The left and right side of your tongue are where the bitter and sweet receptors are located, with salt at the front and the bitterness levels at the very back of the soft palate.

So keep it in your mouth, move it around – it sounds like you need to do it for a long time , but you really don’t.


Without wanting to take anything away from wine, how we’ve been taught to believe it’s the perfect accompaniment with a meal is a bit of a Jedi mind trick.

Bring beer into that equation and you’ve got a whole new experience altogether.

Take cheese for example – let it melt in the ambient temperature of your mouth, then try a white or red wine – you’ll find it won’t cleanse your palate at all.
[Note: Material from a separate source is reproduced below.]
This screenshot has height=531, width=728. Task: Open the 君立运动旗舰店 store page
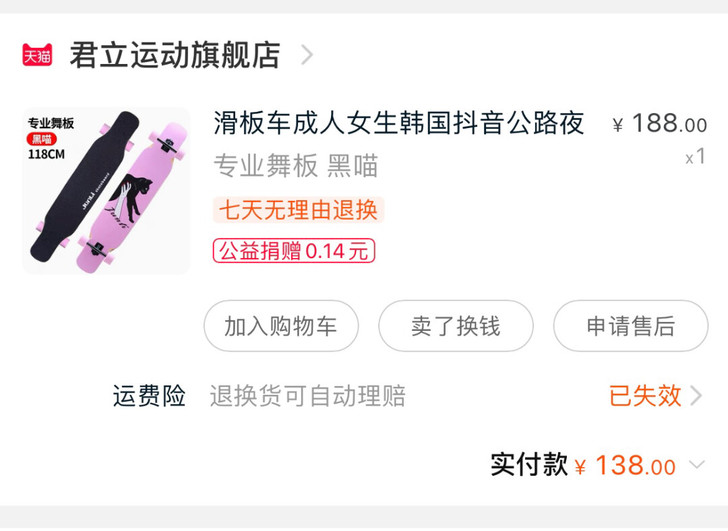175,55
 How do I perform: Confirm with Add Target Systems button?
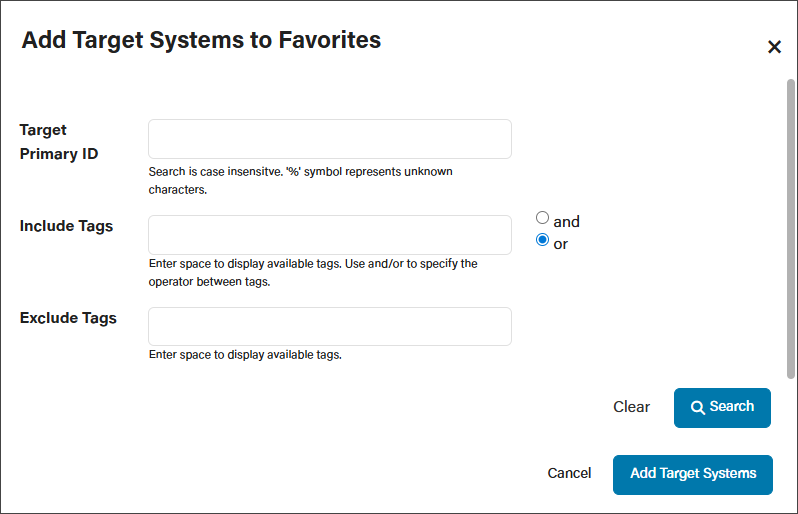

Whereas the natural carbonation of the beer and the bitterness of the hops cuts right through all that.

It’s also far less calorific than wine should you be watching your waistline


You need to go ‘drink, food, drink’ – that way the the beer hits the palate and lets your senses know what’s coming down the track, then the flavour of the food hits it – BAM!

Follow that by washing your mouthful down with another hit of beer – you’ll be amazed when those two things come together.

That’s why so many gastro pubs are stocking more and more craft ales, they know how good a match they make for their dishes.


For something like barbecue food or a burger try a sweet malty taste – like a Sharp’s Doom Bar.

For a fish dish such as tempura prawns crack open a pilsener – it uses a hop called Saaz which has a lemon zest aroma and produces small tight bubbles like the ones you get with champagne.

It helps cut through the batter and leads you to that big fish flavour.

General rule of thumb is ‘the lighter the food the lighter the beer’ – so for middle of the road meals like chicken try a red ale or a nice IPA because the citra hops give it a lovely grapefruity, tropical nose .

And for a rich meaty stew, try stout.